Изменить размер шрифта - +
Мириады светляков кружатся над горной тропой. Теплый ветер, насыщенный камфорой и ванилью, шелестит в священных деревьях возле древнего храма. Сквозь перевитый лианами лес, где ползучие корни взламывают камень и ржавые источники подтачивают крутую ступень, лестница выводит на широкие террасы. Там под праздничной, полной луной белеет сонный мак и больные звери ищут исцеления в мускатных рощах. Это преодоление ночи, близкое древним инициациям. При свете кокосовых факелов и карманных фонарей, ощупывая каждую ступеньку, толпы людей забираются все выше и выше за облака. Стремительный буйный рассвет паломники встречают уже на вершине. За первым зеленым лучом последует неистовство красок, лихорадочное, неправдоподобное, ткущее миражи. Вся котловина будет купаться в волнах тумана, словно на древней картине в стиле «чань», где над молочной рекой выступают лишь кроны отдельных деревьев.

Как передать запах этого насыщенного пряностями и сонной одурью джунглей тумана, его отчетливый привкус? Как осознать в словах навязчивую близость внутреннего озарения, что померещится за минуту до взрыва зари?

Прекраснейший из уголков нашей земли брызнет ртутными каплями черепичных крыш, когда сандаловым дымом истает рассветное молоко. Белые ступы, возведенные еще в прежнюю эру, засверкают золотыми навершиями среди развалин, олицетворяя движущий мирами творческий вечный огонь.

Донесется трубный рев черных слонов из заповедных лесов, трепет пробежит по бесчисленным пальмам, и яркая зелень риса обозначит путь ветра муаровой рябью.

Еще фра Маригнолли, посетивший в четырнадцатом веке Серендип, не сдержал восторженных и еретических для католического миссионера слов, сравнив сказочный остров с раем.

Если господь и низринул Адама на эту гору, то лишь для того, чтобы тот не заметил перемены. Великолепный край откроется с надмирной благоуханной высоты. И память станет перебирать яркие воспоминания о барьерных рифах Тринкомали, где в коралловых лесах сияют радужные рыбы, о первой столице Анурадхапуре с ее священным деревом бодхи, посаженном двадцать два века назад, о вещих развалинах Полоннарувы и золотых реликвариях Канди, хранящих исторические святыни оригинальнейшей культуры нашего мира.

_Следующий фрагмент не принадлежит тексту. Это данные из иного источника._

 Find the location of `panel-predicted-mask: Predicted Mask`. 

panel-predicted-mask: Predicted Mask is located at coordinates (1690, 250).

Не для общения с богами приходят сюда встретить рассвет. Это вечная жажда прекрасного заставляет все новые и новые поколения подниматься вверх по великой лестнице. Это неумирающая надежда на встречу с чудом кружит голову и радостным хмелем бушует в крови.

Храм красоты, о котором мечтали античные гимнософисты, сотворила здесь сама природа.

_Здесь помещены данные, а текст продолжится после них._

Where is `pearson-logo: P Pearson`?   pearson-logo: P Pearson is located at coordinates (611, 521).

«Этот пик, — прочитал я в книге Джона Стилла „Прилив джунглей“, — можно уподобить громадному собору, способному вместить благоговейные чувства всего необъятного человечества».

У золотой решетки старейшего дерева на земле, у Абхаягири-дагабы, которой время придало аморфную стать нерукотворных творений, я понял, что подразумевал Кларк в посвящении к роману о Раме — галактическом звездолете. В мадрепоровых зарослях Маунт Лавинии воочию увидел, с чего начался его путь на Восток.

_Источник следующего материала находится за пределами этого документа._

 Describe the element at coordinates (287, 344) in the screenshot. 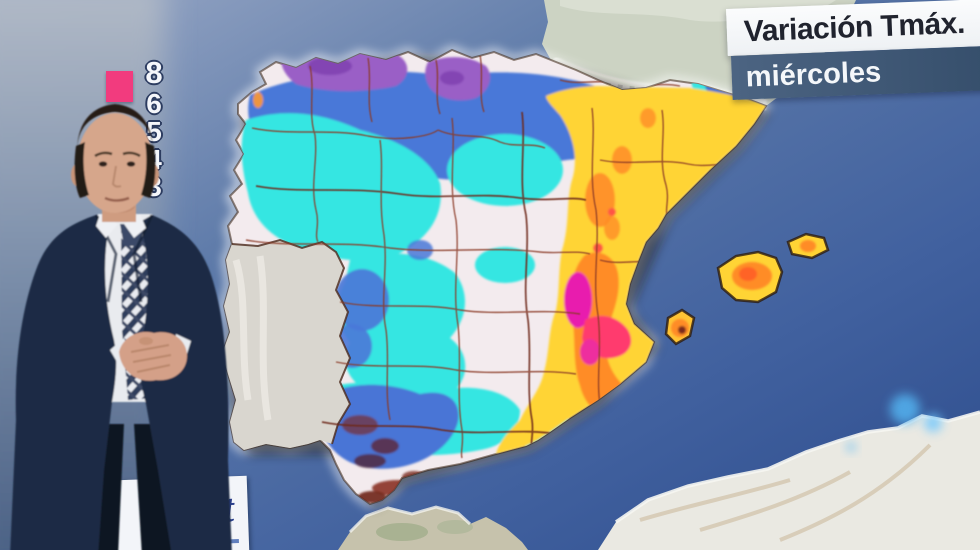

I see `portugal-land` at that location.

В Шри Ланке имя писателя произносят с благоговением. Для местных жителей он уже давно стал ланкийцем, и его славу они считают своей. Даже популярный путеводитель по острову «Лунный камень» начинается со слов Кларка, сказанных в 1970 году:

«Я приехал на Цейлон в 1956 году с намерением провести здесь шесть месяцев и написать одну-единственную книгу об исследовании прибрежных вод острова. Сегодня, четырнадцать лет и двадцать книг спустя, я все еще тут и надеюсь остаться до конца жизни».

Я поехал в гости к Артуру Кларку вместе со своим другом, ответственным работником ССОД Владимиром Ивановым. Мы взяли с собой несколько пластинок русской классической музыки и, конечно, «Картинки с выставки» Мусоргского, которого, как я знал, Кларк особенно любил. Он встретил нас в саду, моложавый и загорелый, почти такой же, как десять лет назад.